━━ Extract provided
Bishop of Great Falls
On August 26, 1904 Pope Pius X named him to be the first bishop of Great Falls. He was consecrated a bishop on September 21, 1904 by Archbishop John Joseph Keane of Dubuque.  The co-consecrators were Bishops James John Keane of Cheyenne and Joseph Bernard Cotter, of Winona.  He was installed on November 5, 1904 at St. Ann Cathedral in Great Falls.

Bishop Lenihan served the diocese for 26 years.  He was involved in temperance reform, building the parochial school system in the diocese, and constructing a new cathedral. The new St. Ann Cathedral in Great Falls was dedicated on December 15, 1907. He was instrumental in establishing an orphanage staffed by the Sisters of Charity of Providence. The diocese also established several new parishes during his episcopate.
━━━━
━━ Raw data
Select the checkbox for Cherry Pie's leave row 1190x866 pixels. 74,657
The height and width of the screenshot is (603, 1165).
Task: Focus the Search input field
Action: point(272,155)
━━━━
> [Instructions]
a - Summarize the extract headed "Bishop of Great Falls" in two sentences.
b - From the extract headed "Bishop of Great Falls", quote the part that opens with the words containing "Bishop Lenihan served" and closes with "during his episcopate.".

> [Per-task answers]
a - On August 26, 1904, Pope Pius X named Lenihan the first bishop of Great Falls; Archbishop John Joseph Keane of Dubuque consecrated him on September 21, 1904, and he was installed on November 5, 1904, at St. Ann Cathedral in Great Falls. Over his 26 years serving the diocese, he was involved in temperance reform, building the parochial school system, and constructing a new St. Ann Cathedral, dedicated on December 15, 1907, and he was instrumental in establishing an orphanage staffed by the Sisters of Charity of Providence.

b -
Bishop Lenihan served the diocese for 26 years.  He was involved in temperance reform, building the parochial school system in the diocese, and constructing a new cathedral. The new St. Ann Cathedral in Great Falls was dedicated on December 15, 1907. He was instrumental in establishing an orphanage staffed by the Sisters of Charity of Providence. The diocese also established several new parishes during his episcopate.